Stored data entries
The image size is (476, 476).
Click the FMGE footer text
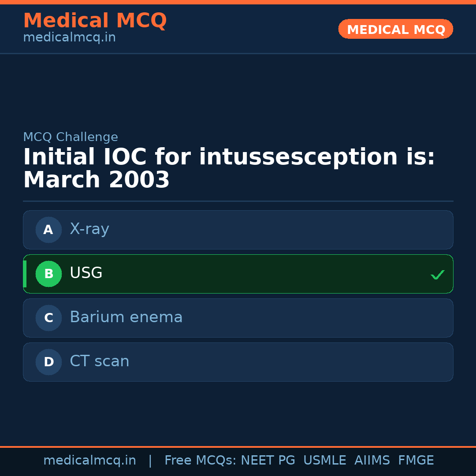tap(416, 461)
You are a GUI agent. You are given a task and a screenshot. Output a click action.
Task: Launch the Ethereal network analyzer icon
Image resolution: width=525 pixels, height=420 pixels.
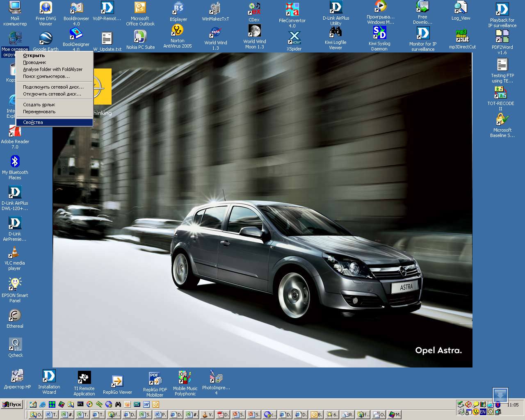pos(15,316)
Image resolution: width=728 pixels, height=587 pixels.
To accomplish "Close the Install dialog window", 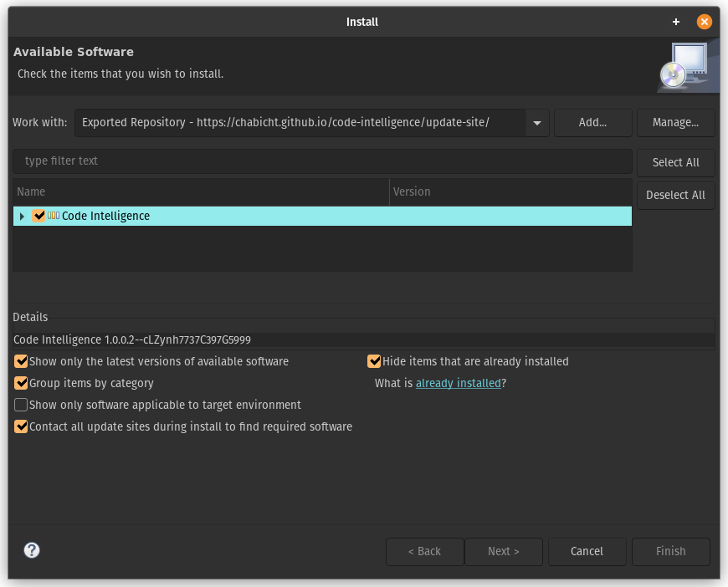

### WHAT IS REQUIRED
Pictures stay out; copy every entry above exactly.

### RESULT FOR THIS TASK
The image size is (476, 476).
Click the FMGE footer text
tap(416, 461)
You are a GUI agent. You are given a task and a screenshot. Output a click action.
Task: Launch the Ethereal network analyzer icon
Image resolution: width=525 pixels, height=420 pixels.
pos(15,316)
Image resolution: width=728 pixels, height=587 pixels.
To accomplish "Close the Install dialog window", 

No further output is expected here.